Given passage
============================================================

The READY state explicitly tracks when infrastructure is fully provisioned but the user has not yet logged in. This enables: (1) user engagement metrics, (2) no-show detection, (3) event-driven state transitions from LDS.

FR-2.2.2: Session Attributes

A LabletSession SHALL include the following attributes (per ADR-020, ADR-021):

Attribute Type Required Description
id UUID Yes Unique identifier
definition_id UUID Yes Reference to LabletDefinition
definition_version semver Yes Pinned definition version
worker_id UUID No Assigned worker (null until scheduled)
state enum Yes Current lifecycle state (LabletSessionStatus)
lab_record_id UUID No Bound LabRecord on worker (1:1 active binding, per ADR-020)
allocated_ports map No Port allocations β€” serial, vnc, etc. (absorbed from LabletRecordRun)
user_session_id UUID No FK β†’ UserSession entity (null until INSTANTIATING)
grading_session_id UUID No FK β†’ GradingSession entity (null until COLLECTING)
score_report_id UUID No FK β†’ ScoreReport entity (null until grading completes)
timeslot_start datetime Yes Requested start time
timeslot_end datetime Yes Maximum end time
owner_id string Yes Requestor identity
reservation_id UUID No Associated exam/session reservation
created_at datetime Yes Request timestamp
started_at datetime No Actual start timestamp (absorbed from LabletRecordRun)
ended_at datetime No Session end timestamp (absorbed from LabletRecordRun)
duration_seconds integer No Computed session duration
terminated_at datetime No Termination timestamp

Child Entity References (ADR-021)

============================================================

Supplied material
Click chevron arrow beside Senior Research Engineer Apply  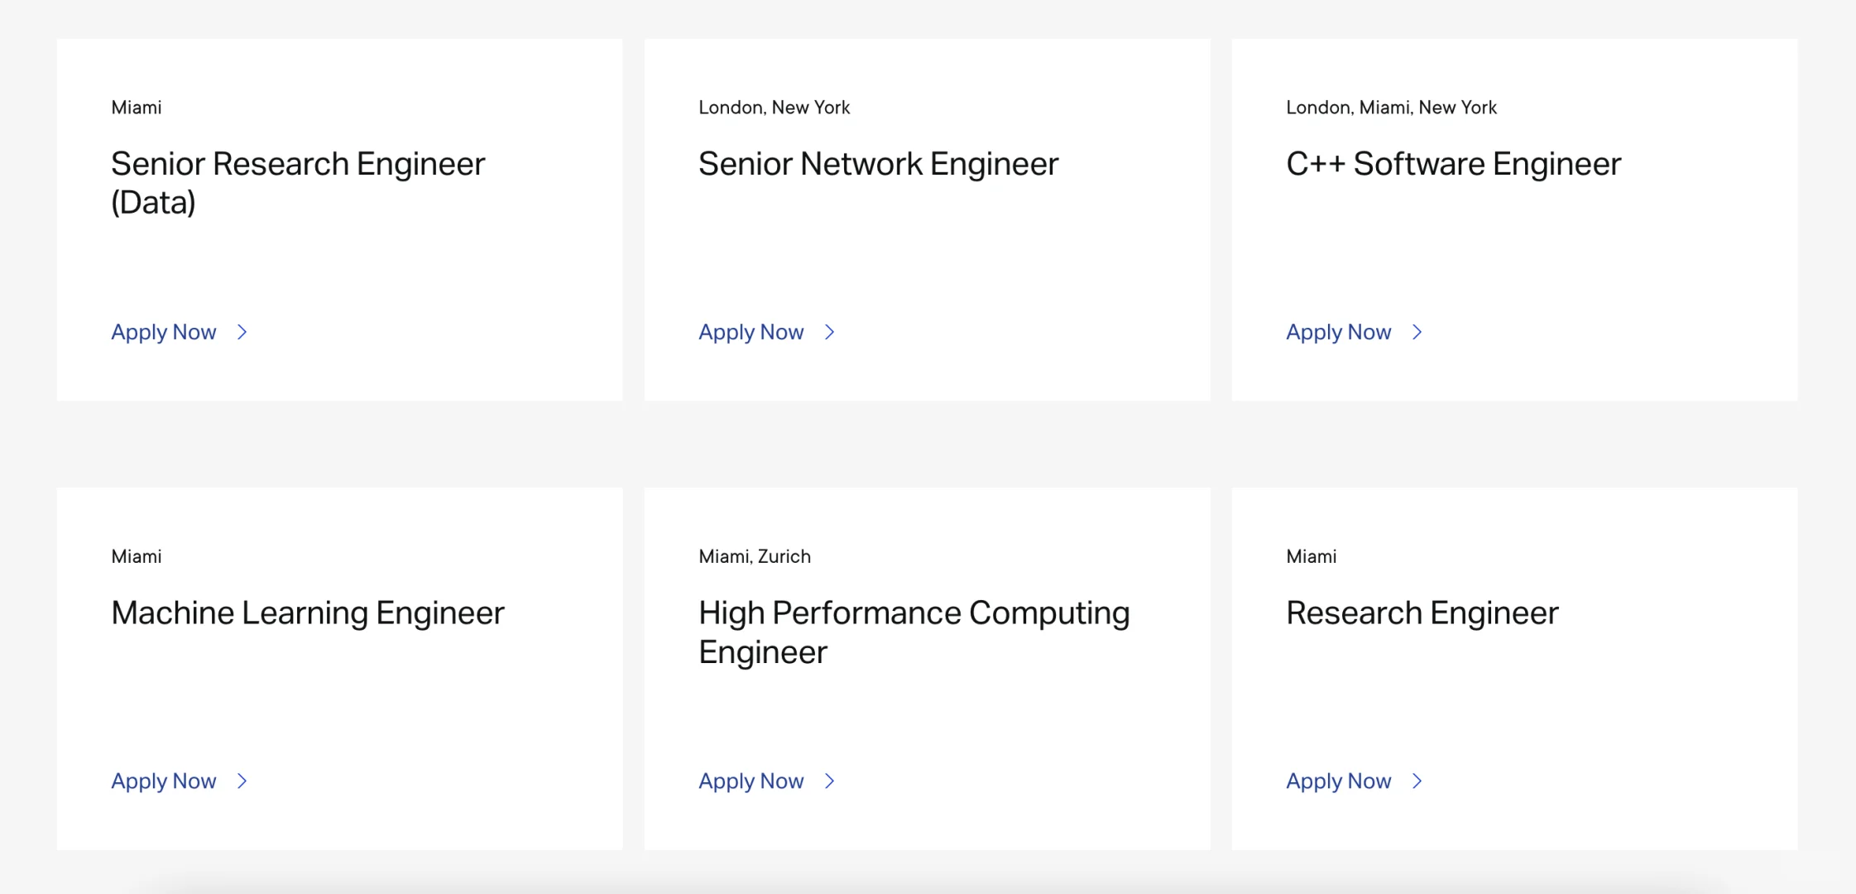242,332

============================================================

Task to complete
Repeat verbatim the stretch of the LabletSession specification that begins with "Attribute Type Required" and ends with "etc. (absorbed from LabletRecordRun)".

Worked solution
Attribute Type Required Description
id UUID Yes Unique identifier
definition_id UUID Yes Reference to LabletDefinition
definition_version semver Yes Pinned definition version
worker_id UUID No Assigned worker (null until scheduled)
state enum Yes Current lifecycle state (LabletSessionStatus)
lab_record_id UUID No Bound LabRecord on worker (1:1 active binding, per ADR-020)
allocated_ports map No Port allocations β€” serial, vnc, etc. (absorbed from LabletRecordRun)